How 100 years of history led to an underground bakery with a modern take on tradition
More than 100 years ago, Yonatan Kamil’s great-great grandmother opened a Jewish bakery in Russia — the origin of generations of bakers that ripples forward to this day.
After their bakery was seized during the Russian Revolution, the family retreated to Canada. When they arrived, “baker” was stamped as the occupation on their immigration papers, a mark that would imprint Kamil’s identity decades later.
In 1930, Kamil’s great-grandfather opened Rideau Bakery in Ottawa, known for their light rye breads and braided challahs sprinkled with sesame seeds.
Kamil’s career started at the cash register, which led to 4 a.m. pastry shifts and later, six days a week in the bread department.
“I had no life except for the bakery,” Kamil said. “That’s how I really started baking and fell in love with it.”
The bakery was his “guiding light,” but in 2013, Kamil moved to Toronto to build on what he knew. He worked at some of the city’s most notable bakeries, including Brick Street Bakery in Leslieville and Blackbird Baking Co. in Kensington.

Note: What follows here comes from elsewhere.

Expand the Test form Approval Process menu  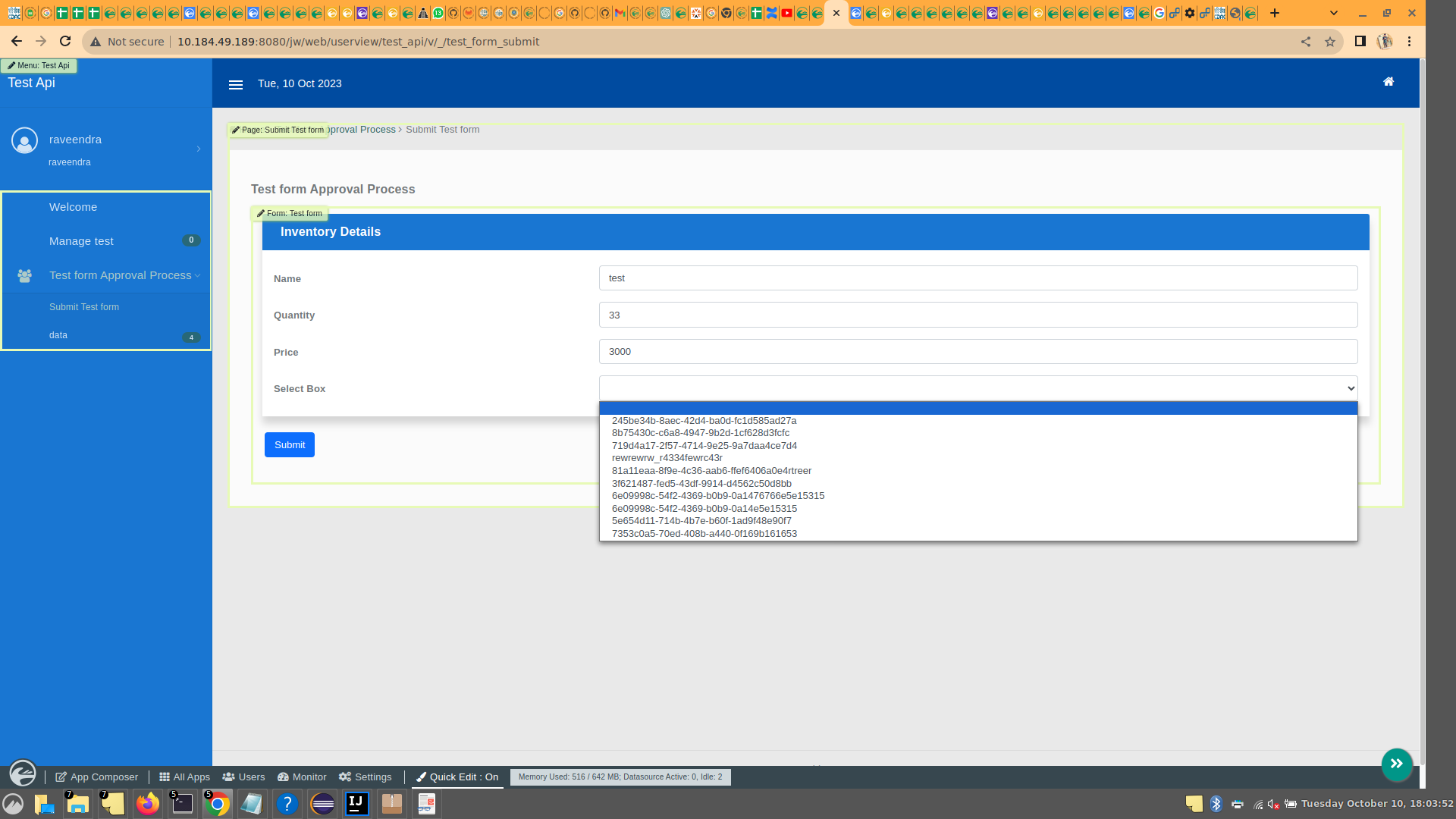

In 2019, Kamil’s family bakery in Ottawa, an institution for nearly 90-years, closed its doors. The following year, he was ready to start something entirely of his own.

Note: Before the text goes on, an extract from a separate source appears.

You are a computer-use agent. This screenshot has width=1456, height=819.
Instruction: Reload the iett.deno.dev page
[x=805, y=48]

“It was a dark time in the province,” he said. “We just kind of decided to start selling some bread from home.”
Kamil and his wife, Samantha April, named their underground operation Lev Bakery. In Hebrew, “lev” means heart. “Baking comes from the heart for me,” Kamil said. “It’s so deeply ingrained.” Dually, “lev” also resembles the word leaven, the transformative stage in baking when dough rises.
Lev Bakery launched with an Instagram post, selling a couple challahs, manifesting its mission statement: a modern take on tradition.
Within minutes, they sold out. “We started posting and people started wanting,” April said. “Oh it was crazy,” Kamil added. From there, the growth was organic.
Kamil and April created a system that they sustained for months: on Wednesdays, they opened pre-orders on Instagram along with a weekly menu, which often included a rye, challah and babka, each with their own twist.
On Thursdays, Kamil kneaded and baked through the night, borrowing North of Brooklyn’s industrial kitchen, which a friend owned and lent him.
“More people wanted bread than I could make,” Kamil said. At capacity, he was baking 70 unique orders of bread solo.
Friday was pick-up day. Friends met to grab their orders, parents pushed strollers as an outing for cooped-up kids and neighbours in the Bloor and Lansdowne area who Kamil had never met became regulars at his front door.
Lev Bakery became a weekly ritual at a time when stability was scarce.
But, Kamil and April knew the pandemic predicament was temporary and by the time the weather warmed and restrictions eased, they needed to have a contingency plan already in motion.
By the spring, Kamil started renting a production bakery in Etobicoke where he could bake at a higher volume and expand the Lev Bakery menu, selling to over a dozen small businesses, like Parallel Brothers, Pusateri’s, Ethica Coffee Roasters and Primrose Bagel Co.
While Lev’s business model has evolved, that intimate, initial connection was fundamental to its foundation.
Years ago, Kamil’s family bakery was a guiding light that steered his identity as a baker. Through the dark days of the pandemic, he passed that light on to his customers in the form of bread, embodying the “lev”, or heart, at the core of the bakery’s name.